§ **本文**
************

ベトナム労働法が専門の神戸大学大学院准教授の斉藤善久氏によると、強引な解釈が成り立ってしまうのだ。斉藤氏はベトナムに1年間滞在して、現地の送出し機関で日本語講師に従事しながら、技能実習制度の実態を調査した経験を持つ。
「ベトナム国内に介護施設は10カ所程度しかないので、介護業務の経験者はほとんどいない。自宅でおじいちゃん、おばあちゃんの世話をしたのなら『居宅等において、高齢者又は障害者の日常生活の世話』に該当してしまう。こんなデタラメな話はあるだろうか?」
職歴要件では虚偽申告も横行してきたという。斉藤氏は「酪農経験」の一例を挙げる。
ベトナムの実習生は約96%が団体監理型で送り出されているが、送出し機関には募集職種を知らせずに若者を集めて、日本語の勉強をさせる例が少なくない。実習実施者からの求人が入ると急遽、職歴をつくり上げるのだが、例えば酪農の求人に対しては、実習生たちをバスツアーで酪農場に連れて行き、牧場をバックに本人を撮影して「酪農経験」の証拠に仕立て上げる。
ベトナムではこんな事例が多いという。さらに、日本政府が排除をめざすブローカーの介在も厄介だ。
「実習生がブローカーに仲介料を支払って、送出し機関を紹介してもらうことが慣例になっている。そのために借金をするのだが、借金の多くは日本円にして100万円程度で、20~40万円が送出し機関への保証料、残りが手数料になっている。実習生は借金があるために日本に来るのではなく、来日するために借金している」(同)

************

§ **提供情報**
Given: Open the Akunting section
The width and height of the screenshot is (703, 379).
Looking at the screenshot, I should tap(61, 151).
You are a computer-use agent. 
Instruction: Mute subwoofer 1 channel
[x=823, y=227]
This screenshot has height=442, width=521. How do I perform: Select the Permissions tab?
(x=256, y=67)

************

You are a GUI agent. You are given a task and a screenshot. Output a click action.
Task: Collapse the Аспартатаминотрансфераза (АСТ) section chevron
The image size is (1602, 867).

************

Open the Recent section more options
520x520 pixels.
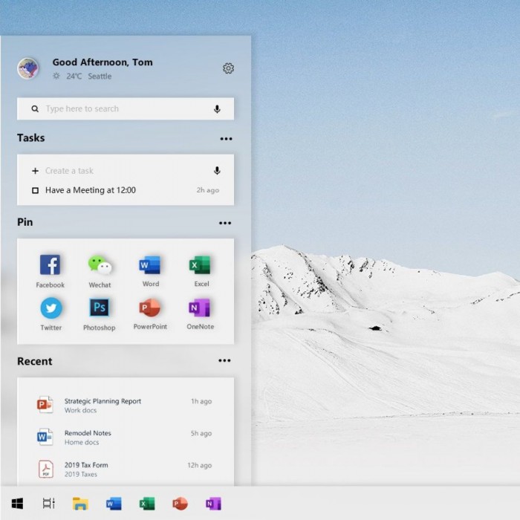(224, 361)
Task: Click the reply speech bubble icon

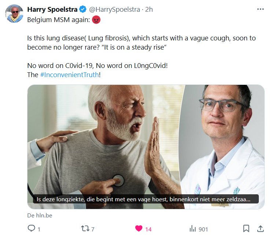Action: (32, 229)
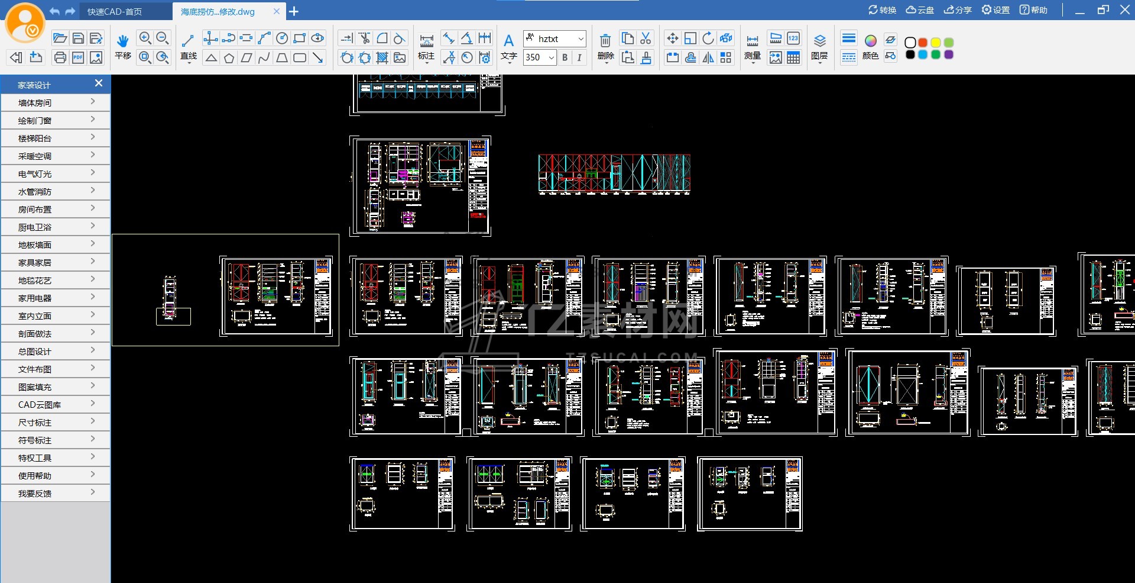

************

§ **実施課題**
1/ 本文の「職歴要件では虚偽申告も横行してきたという。斉藤氏は「酪農経験」の一例を挙げる。」から「すブローカーの介在も厄介だ。」まで（その語句を含む）を、一字一句違えずに書き出してください。
2/ 本文に基づき、次の問いに答えてください。
(a) 斉藤氏がベトナムに滞在した期間はどれくらいか。
(b) ベトナムの実習生のうち、団体監理型で送り出されている割合は約何%か。
(c) 実習生の借金のうち、送出し機関への保証料はいくらとされているか。
上記の資料は使用しなくてかまいません。

§ **課題別解答**
1/
職歴要件では虚偽申告も横行してきたという。斉藤氏は「酪農経験」の一例を挙げる。
ベトナムの実習生は約96%が団体監理型で送り出されているが、送出し機関には募集職種を知らせずに若者を集めて、日本語の勉強をさせる例が少なくない。実習実施者からの求人が入ると急遽、職歴をつくり上げるのだが、例えば酪農の求人に対しては、実習生たちをバスツアーで酪農場に連れて行き、牧場をバックに本人を撮影して「酪農経験」の証拠に仕立て上げる。
ベトナムではこんな事例が多いという。さらに、日本政府が排除をめざすブローカーの介在も厄介だ。

2/
(a) 1年間
(b) 約96%
(c) 20~40万円